Materials provided »
........

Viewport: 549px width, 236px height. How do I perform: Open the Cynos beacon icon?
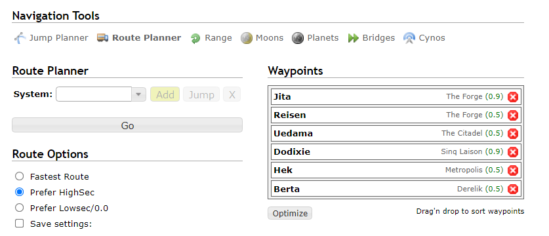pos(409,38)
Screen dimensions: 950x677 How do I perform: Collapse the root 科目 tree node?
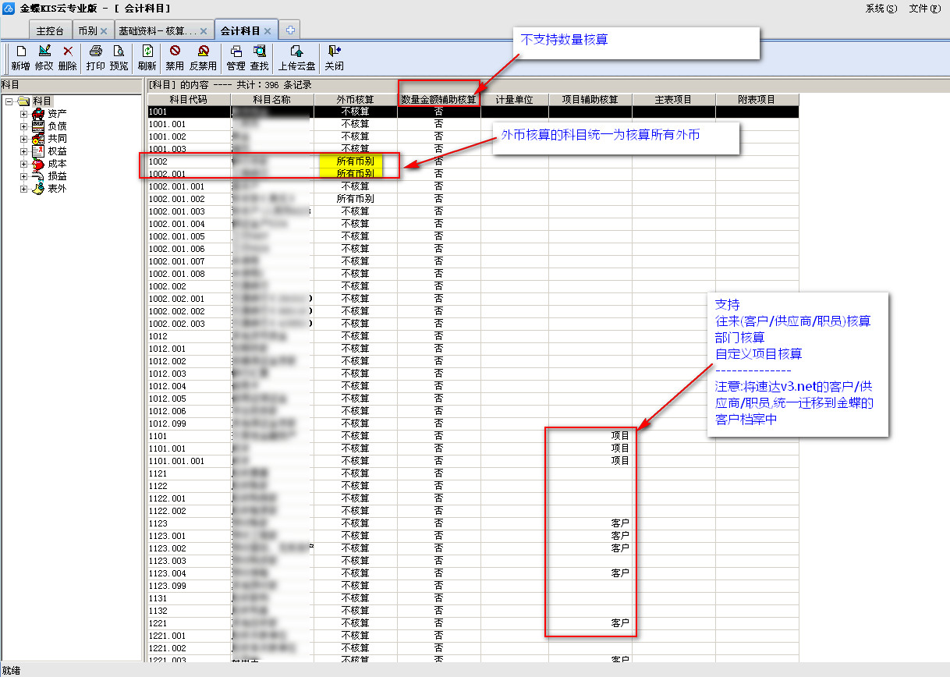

........

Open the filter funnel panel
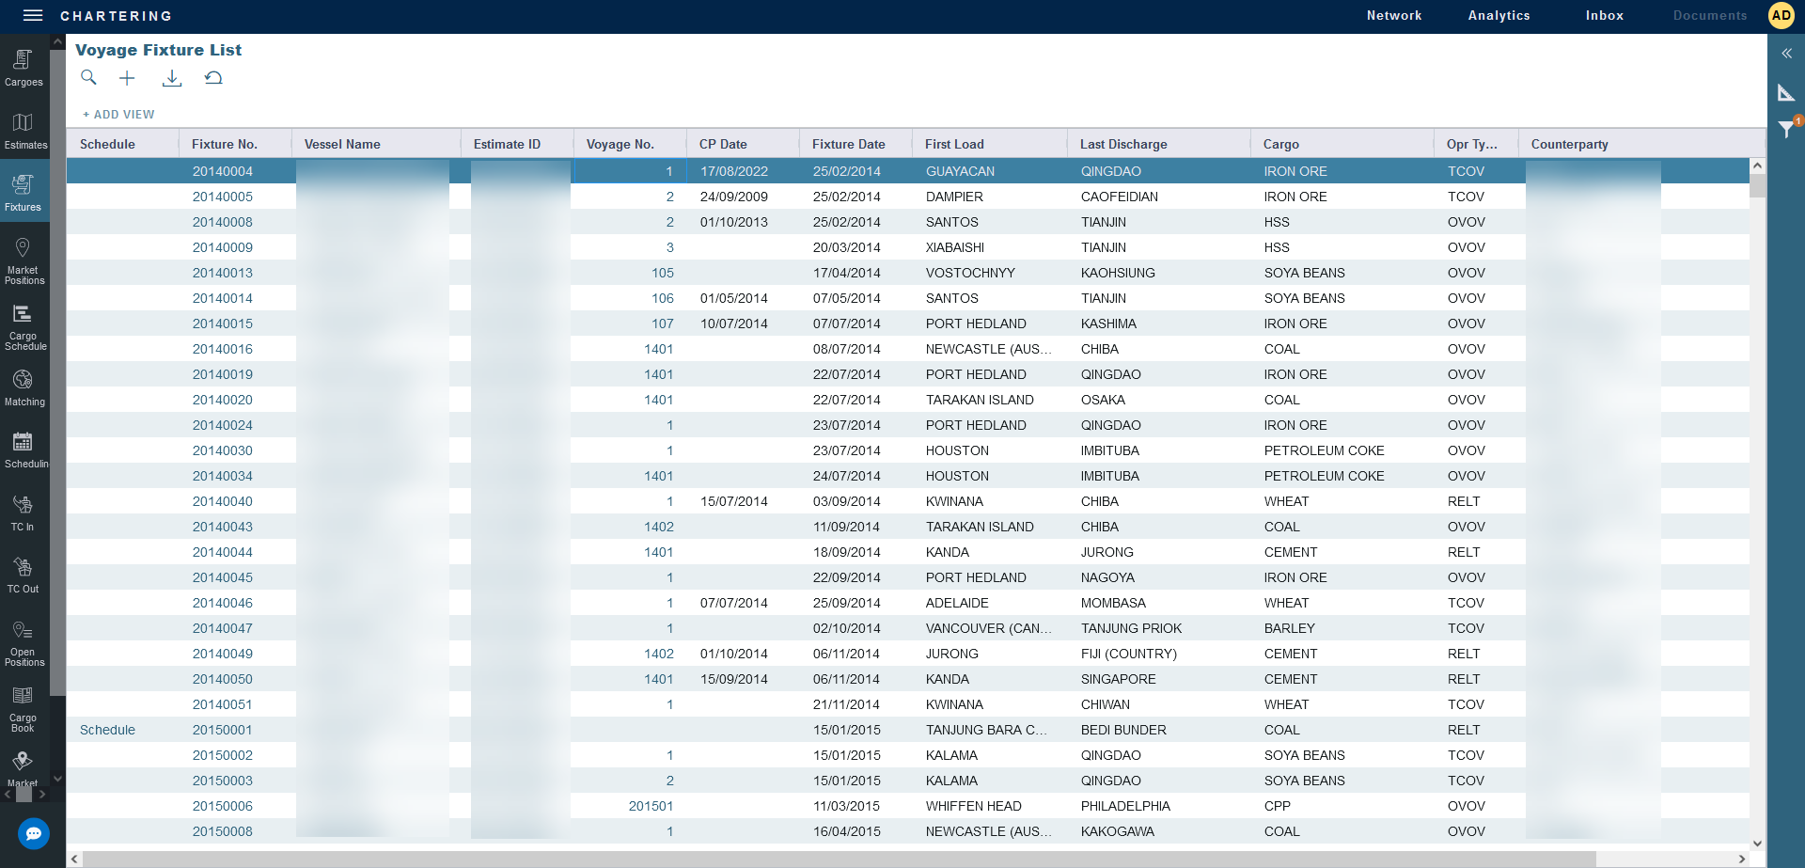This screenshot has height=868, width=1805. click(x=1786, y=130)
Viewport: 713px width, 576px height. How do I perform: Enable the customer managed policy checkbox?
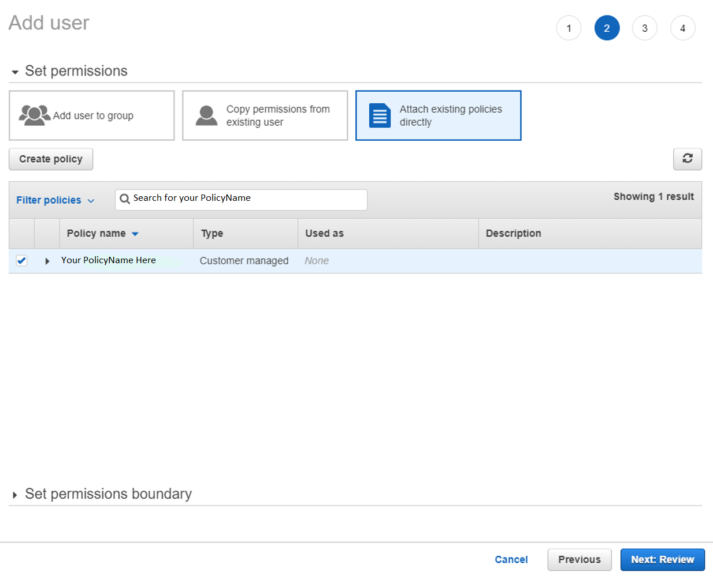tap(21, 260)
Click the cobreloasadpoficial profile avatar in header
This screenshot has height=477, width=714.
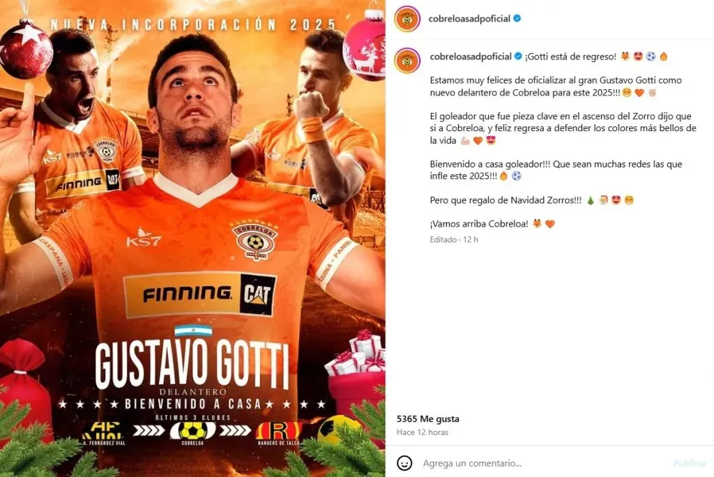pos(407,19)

........

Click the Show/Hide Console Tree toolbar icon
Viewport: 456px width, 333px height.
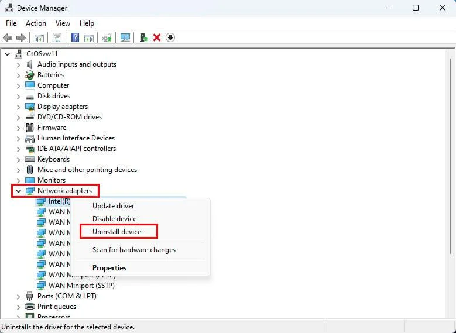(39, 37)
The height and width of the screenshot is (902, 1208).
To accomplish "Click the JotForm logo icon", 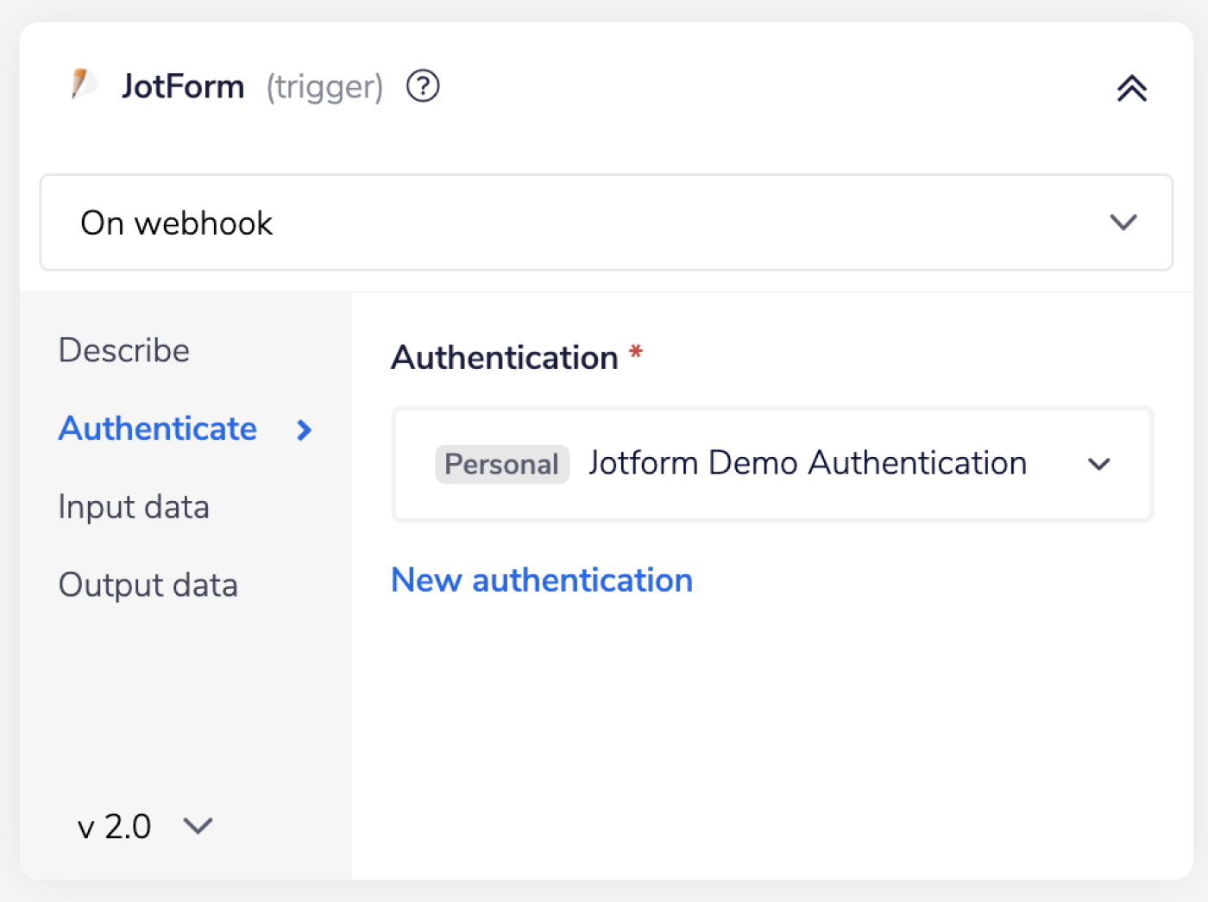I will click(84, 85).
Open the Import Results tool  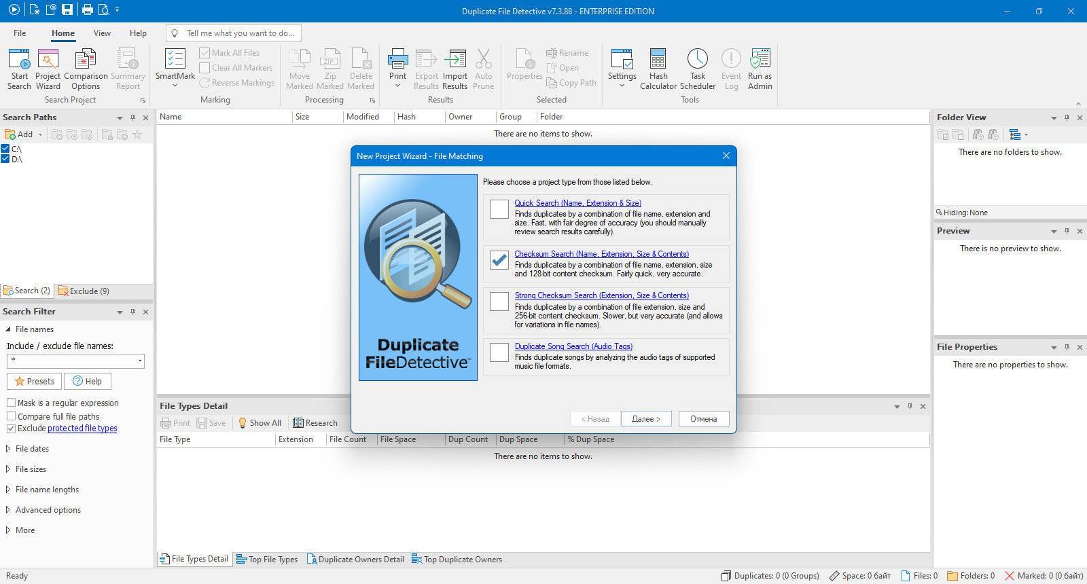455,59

........

Reproduce the entries between the lines holding "Viewport: 549px width, 236px" and "Screen dimensions: 950x677", inclusive, shifting every coordinate in the answers by 71. Leave the pictures out.

Complete response »
Viewport: 549px width, 236px height. How do I perform: Open the Cynos beacon icon?
pos(480,109)
Screen dimensions: 950x677 How do I perform: Collapse the root 科目 tree node?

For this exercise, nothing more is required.